### Exercise
Rewrite the stretch from the line containing "Where should I click to: Check" through the line containing "click(x=162, y=13)", replacing "Screen dimensions" with "Screen size" and leaving everything else unchanged. Omit the pictures from your answer.

Target position records:
──────
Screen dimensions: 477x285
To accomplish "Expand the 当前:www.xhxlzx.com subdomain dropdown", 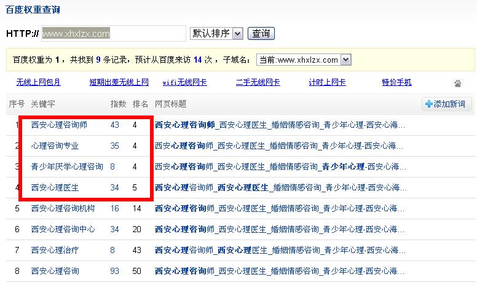I will click(304, 60).
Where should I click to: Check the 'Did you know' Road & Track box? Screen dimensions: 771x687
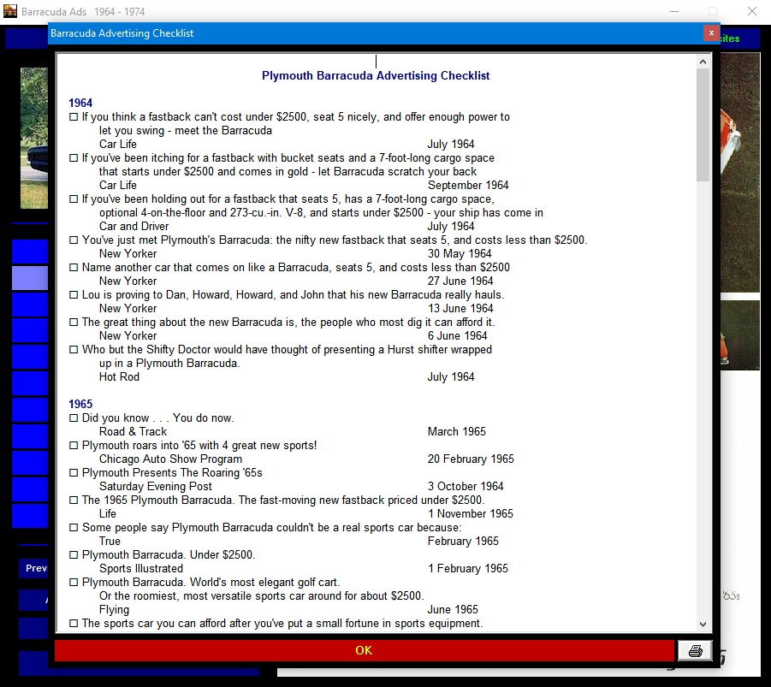[x=74, y=418]
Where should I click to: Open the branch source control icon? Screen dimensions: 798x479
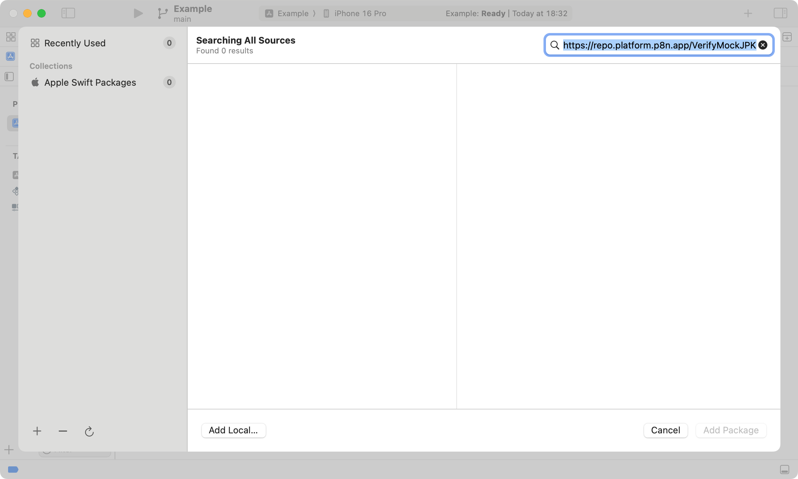click(x=162, y=13)
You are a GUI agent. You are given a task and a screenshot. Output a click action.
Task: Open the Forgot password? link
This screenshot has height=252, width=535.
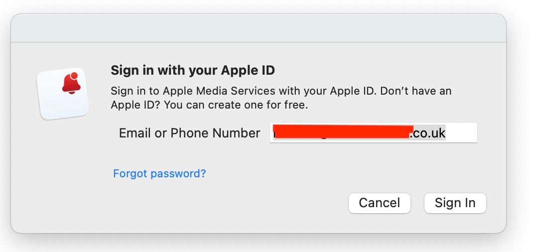(x=159, y=173)
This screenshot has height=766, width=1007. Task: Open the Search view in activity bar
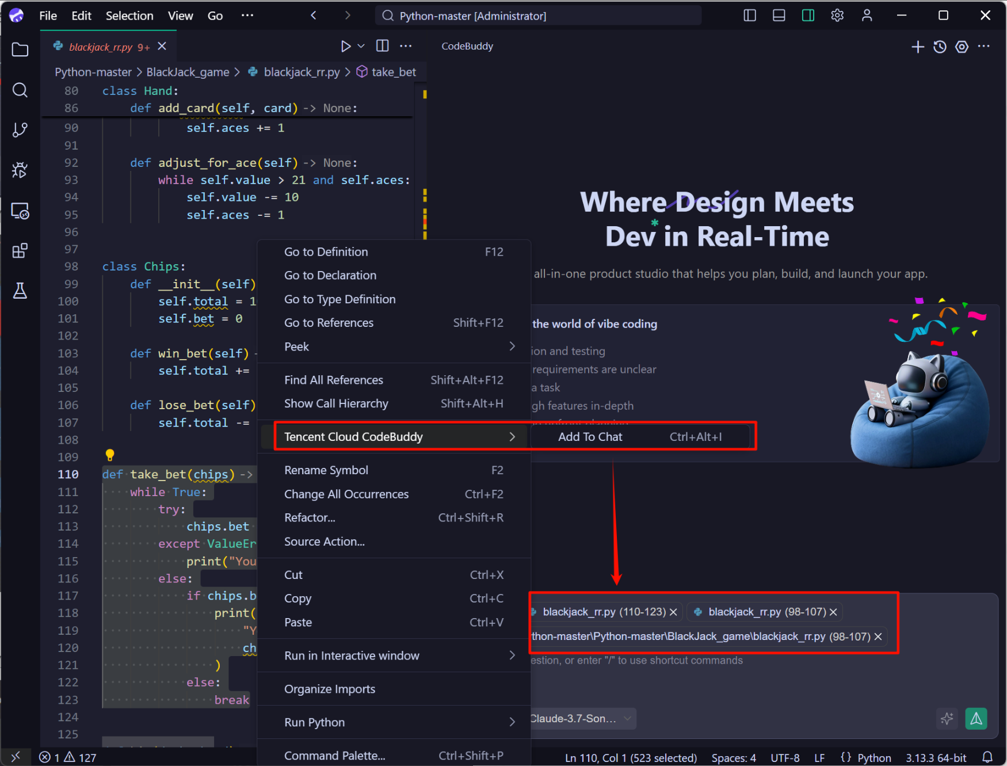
──────
### Answer to the problem
Where should I click to: Check the 'Did you know' Road & Track box? Screen size: 771x687
[x=74, y=418]
Where should I click to: Open the branch source control icon? Screen size: 798x479
click(x=162, y=13)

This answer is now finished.